When all the spectators had disappeared I rushed towards Fern. “What’s going on? What happened?”
“She your sister, Jones?” James asked me as he put his arm round Lily’s shoulders. “Malfoy,”- he shot a furious glance down the aisle- “seemed to think he had the authority to kick these two out of their compartment. When I came in he was threatening to curse them if they didn’t move. Git.”
I didn’t feel quite so sorry for Malfoy anymore.
“Been playing the hero, James?” Fred Weasley laughed as he came out of a compartment, giving James a playful punch on the arm. “You like doing that, don’t you?” He caught sight of James’ arm round Lily’s shoulders. “Anyway, if you’re done molly-coddling your sister,”- Lily instantly shrugged James’ arm off, fuming, while Fred smirked - “the guys want you to show them that – um… thing – you know, the one you found?”

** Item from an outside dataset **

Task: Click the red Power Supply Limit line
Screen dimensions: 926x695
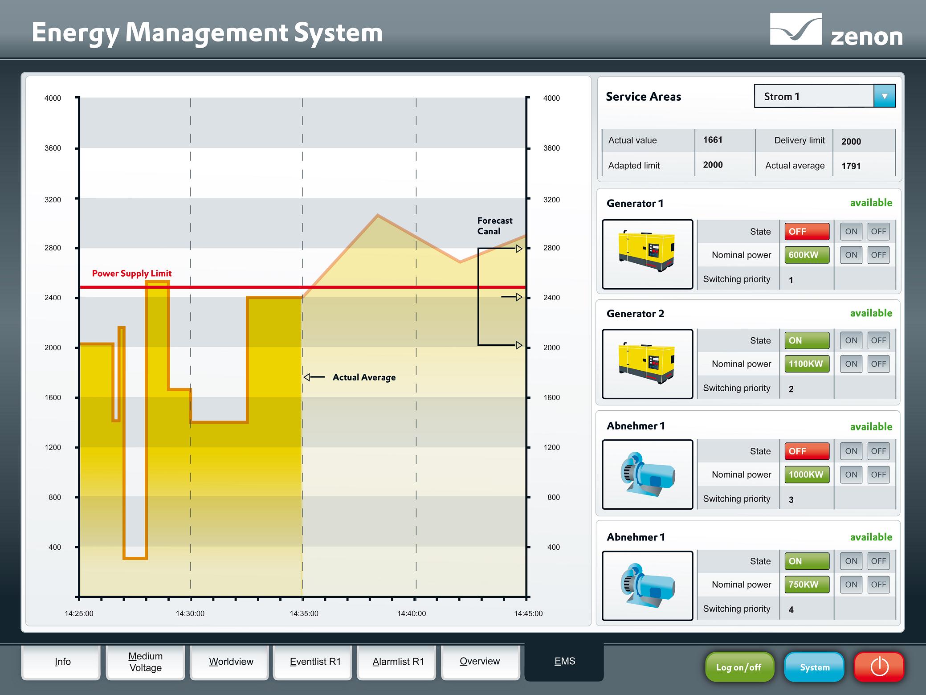Action: tap(356, 287)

Appearing to understand this strange request, James attempted in vain to give Lily a hug, before disappearing back into his compartment and leaving Fern, Lily and I alone apart from Brynne and Tulip hanging out of our compartment.
“Are you all right?” I asked Fern seriously, taking her by the shoulders. I couldn’t imagine how shaky I would feel after being threatened by a third year on my very first day.
Fern nodded weakly, and I gave her a comforting hug. Lily, however, seemed completely unfazed.
“It was quite exciting, really,” she told me happily. “As soon as James came in I knew that boy was dead. Still, I sort of wish he hadn’t come in. We could have fought that nasty boy of by ourselves, couldn’t we Fern?”
Fern didn’t look so sure. I smiled again at her, before going back into my compartment with Brynne and Tulip.
“Nothing like a good old fight in the corridor to set off the first day back,” Brynne remarked, quite seriously.